Generally, an insolvent company’s shares are delisted and, once the creditors are paid, there rarely is a red cent left for the shareholders. Air Canada is no different.

This is even worse than losing your luggage.

Yet, many investors have difficulty selling a dog like Air Canada that traded as high as $21 four years ago. They look at selling a loser as an admission of a loss. What they forget is that the successful investor has discipline to swallow foolish pride and chalk up losses as part of the game.

In the past year, many analysts and fund managers have been dumbfounded with the bizarre trading pattern of Air Canada stock that has defied gravity, trading as high as $2.11.

On the other hand, the daytraders have had a field day with the shares and should thank Li, the Chinese billionaire whose mood swings while negotiating to buy the airline have created the kind of turbulence that attracts traders like flies to honey.

No doubt, some of those never-say-die, buy-and-hold investors were desperately increasing their positions on some of those sucker rallies.

But even experienced traders can get caught with worthless paper if they hold their shares overnight in this game of Russian roulette, with the shorts (betting on the stock to go down) and longs (betting on the stock to go up) engaging in a tug o’ war.

If you close out your position before the bell on a company that is on life support, you don’t have to drive yourself crazy worrying about a post-bell press release announcing delisting of the stock.

Many investors learned that lesson the hard way recently in trading the insolvent Canadian steel company, Slater Steel (SSI-TSX). Just hours before the after-market news that Slater was being delisted, the stock went on a curious rampage for a one-day double.

Every Slater Steel press release reinforced the point that stockholders were likely to wind up with worthless stock.

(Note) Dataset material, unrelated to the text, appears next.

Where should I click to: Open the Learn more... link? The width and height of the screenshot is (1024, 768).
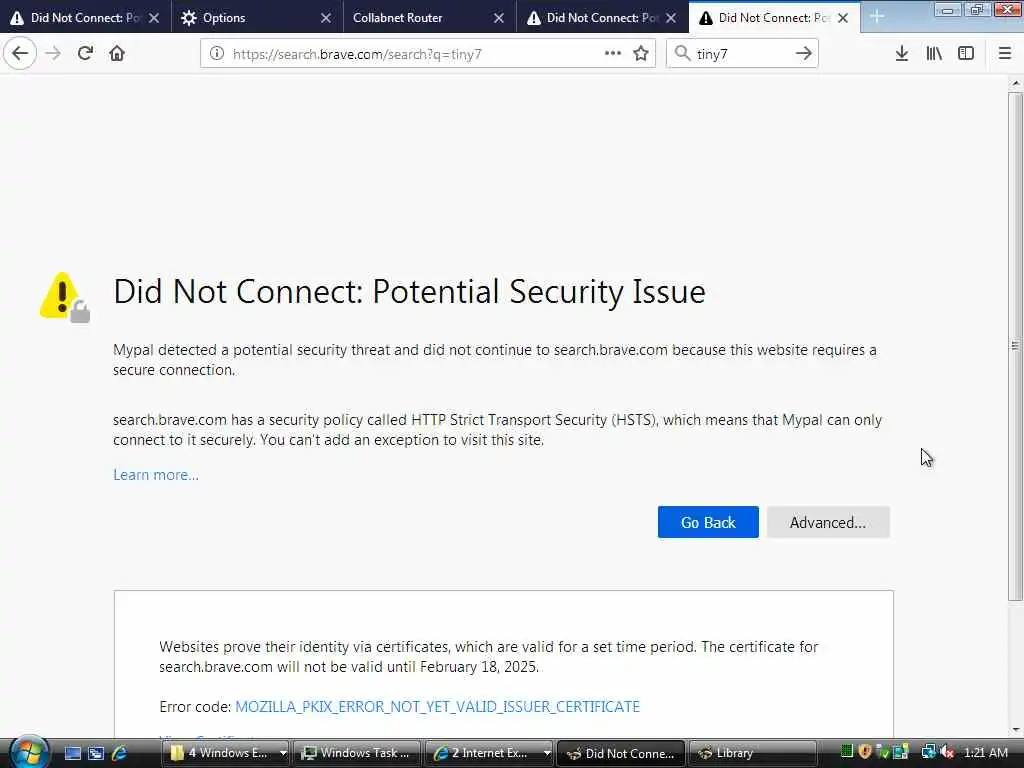156,475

Yet, getting gonged over the head with a sledgehammer sometimes doesn’t register with the Freudian investor harbouring a financial death wish.

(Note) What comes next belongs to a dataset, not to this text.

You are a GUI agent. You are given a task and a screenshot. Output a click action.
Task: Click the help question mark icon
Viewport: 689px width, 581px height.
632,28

* THE ELUSIVE 10-BAGGER: Many investors never experience a 10-bagger (a ten-fold return on their investment) in their lifetime, mainly because the urge to sell when the stock doubles or triples is too powerful.

BioCurex, an obscure U.S. biotech company on the over-the-counter bulletin board (OTCBB), recently scored a stunning 16-bagger in a miraculous five-day run.

Danny Deadlock, of the Alberta-based newsletter Microcap.com, one of the Edge’s Pro’s 3 Stars stock pickers, featured the stock on February 19 at 23 cents and marked it as sold on the website on April 5 at $2.40 for a 943-per-cent gain.

But if you bought it at the start of the run at 24 cents and caught the $3.90 peak five trading days later, you were up 1,625 per cent for a profit of $76,250 on a $5,000 investment.

The stock doubled before news broke of positive results with the company’s lung cancer testing technology and then the shares exploded from 54 cents to $2.55 in a single day.

* SAGE WORDS: “It’s very rare that a person ever catches these (10-baggers) so don’t feel bad if you missed it and if you sold too early . . . a cash gain is far better than a paper gain that’s never realized.”

– Danny Deadlock, Microcap.com



HOT STOCK: INTERNATIONAL FRONTIER RESOURCES
IFR-TSX $1.03
Up 38 cents (+58.6%) on 2,341,600 shares (for week ending April 8).
When IFR was featured in Pro’s 3 Stars as a pick of Microcap.com a year ago at 21 cents, the Calgary oil and gas junior could have held its annual meeting in a phone booth. Now, it’s the toast of the party as investors load up with shares, betting on positive results from a wildcat well in the Northwest Territories.



COLD STOCK: FORBES MEDI-TECH
FMI-TSX $4.26
Down $6.14 (-59.0%) on 5,582,500 shares (for week ending April 8).
Biotech shareholders simply refuse to sit on the fence. They either love or loathe the clinical results. Forbes’ results for its clinical trials on its cholesterol-lowering drug didn’t appear all bad, but if there was a silver lining for the Vancouver company, the market could only see storm clouds.